Search code examples
crun-length-encoding

RLE implementation failing every once in a while


I implemented the following two functions for RLE compression of binary files.

char* RLEcompress(char* data, size_t origSize, size_t* compressedSize) {
    char* ret = calloc(2 * origSize, 1);
    size_t retIdx = 0, inIdx = 0;
    size_t retSize = 0;
    while (inIdx < origSize) {
        size_t count = 1;
        size_t contIdx = inIdx;
        while (contIdx < origSize - 1 && data[inIdx] == data[++contIdx]) {
            count++;
        }
        size_t tmpCount = count;

        // break down counts with 2 or more digits into counts ≤ 9
        while (tmpCount > 9) {
            tmpCount -= 9;
            ret[retIdx++] = data[inIdx];
            ret[retIdx++] = data[inIdx];
            ret[retIdx++] = '9';
            retSize += 3;
        }

        ret[retIdx++] = data[inIdx];
        retSize += 1;
        if (tmpCount > 1) {
            // repeat character (this tells the decompressor that the next digit
            // is in fact the # of consecutive occurrences of this char)
            ret[retIdx++] = data[inIdx];
            // convert single-digit count to dataing
            ret[retIdx++] = '0' + tmpCount;
            retSize += 2;
        }

        inIdx += count;
    }
    *compressedSize = retSize;
    return ret;
}

char* RLEdecompress(char* data, size_t compressedSize, size_t uncompressedSize, size_t extraAllocation) {
    char* ret = calloc(uncompressedSize + extraAllocation, 1);
    size_t retIdx = 0, inIdx = 0;
    while (inIdx < compressedSize) {
        ret[retIdx++] = data[inIdx];
        if (data[inIdx] == data[inIdx + 1]) { // next digit is the # of occurrences
            size_t occ = ((data[inIdx + 2]) - '0');
            for (size_t i = 1; i < occ && retIdx < compressedSize; i++) {
                ret[retIdx++] = data[inIdx];
            }
            inIdx += 2;
        }
        inIdx += 1;
    }
    return ret;
}

They seem to work fine, i.e. diff doesn't produce any output when comparing the original files to the compressed-then-uncompressed versions.

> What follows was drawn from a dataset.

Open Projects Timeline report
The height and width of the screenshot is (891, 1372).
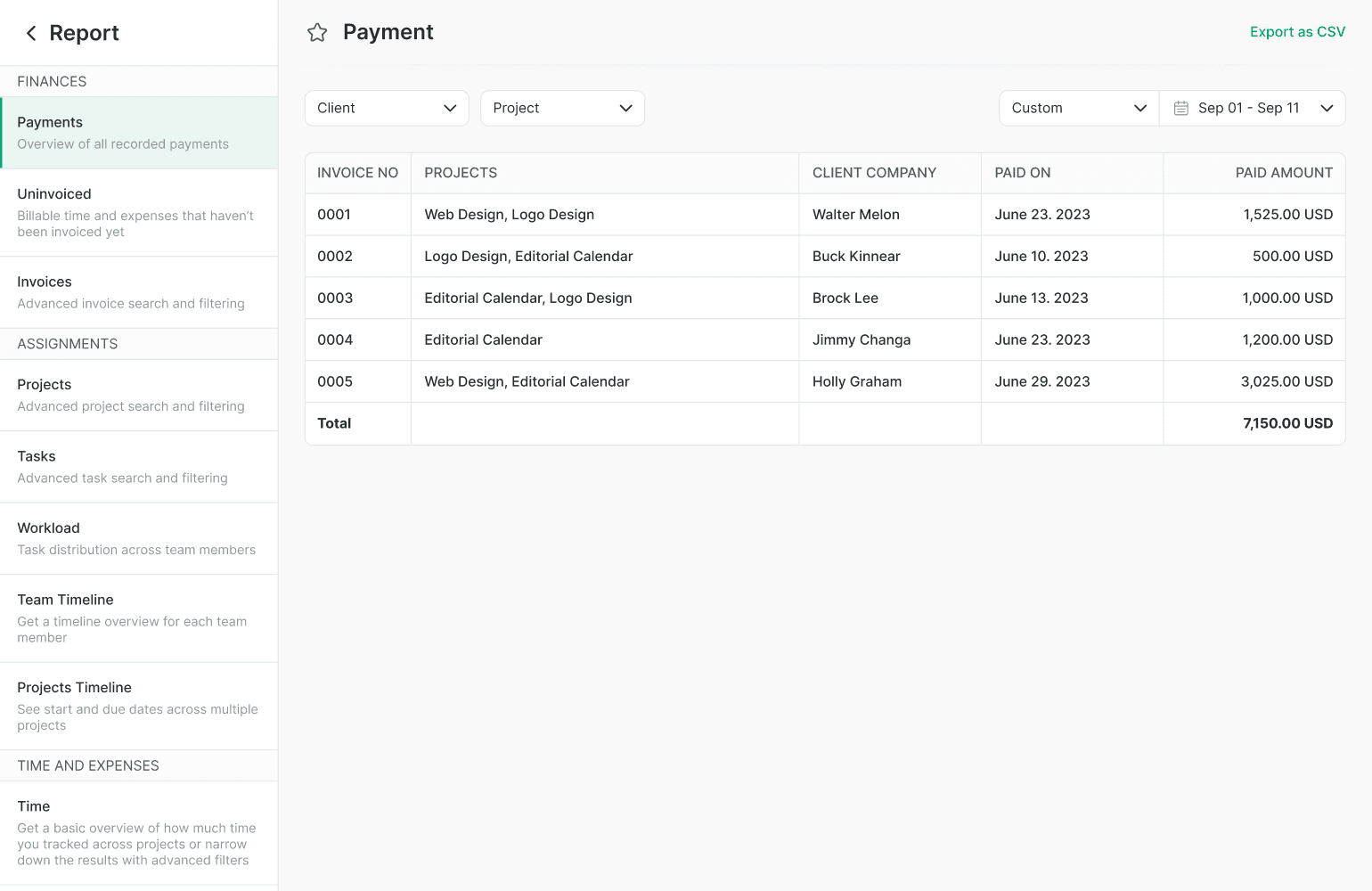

However, every once in a while, the files will differ indicating there is a bug somewhere. I haven't been able to find a pattern in the files that exhibit this, but I'll give you an example of what the difference looks like.

enter image description here

The lower one is the original.

As you can see, the byte 21 is repeated twice in the compressed-then-uncompressed version. I haven't been able to identify the issue. Unfortunately the bug happens with very few files: so far I've only observed it with two pdf files, including the one shown above, but I can't share them because it's copyrighted content, but I'm working on coming up with another file that fails so I can provide you with an example.

I have a feeling there is something "obvious" wrong with the code above and I'm just missing it. Help is greatly appreciated.

EDIT:

Here's a test program I'm using to read the offending file, compressing it, then decompressing it. I'm also saving the compressed one to disk in a middle step to have more debug data.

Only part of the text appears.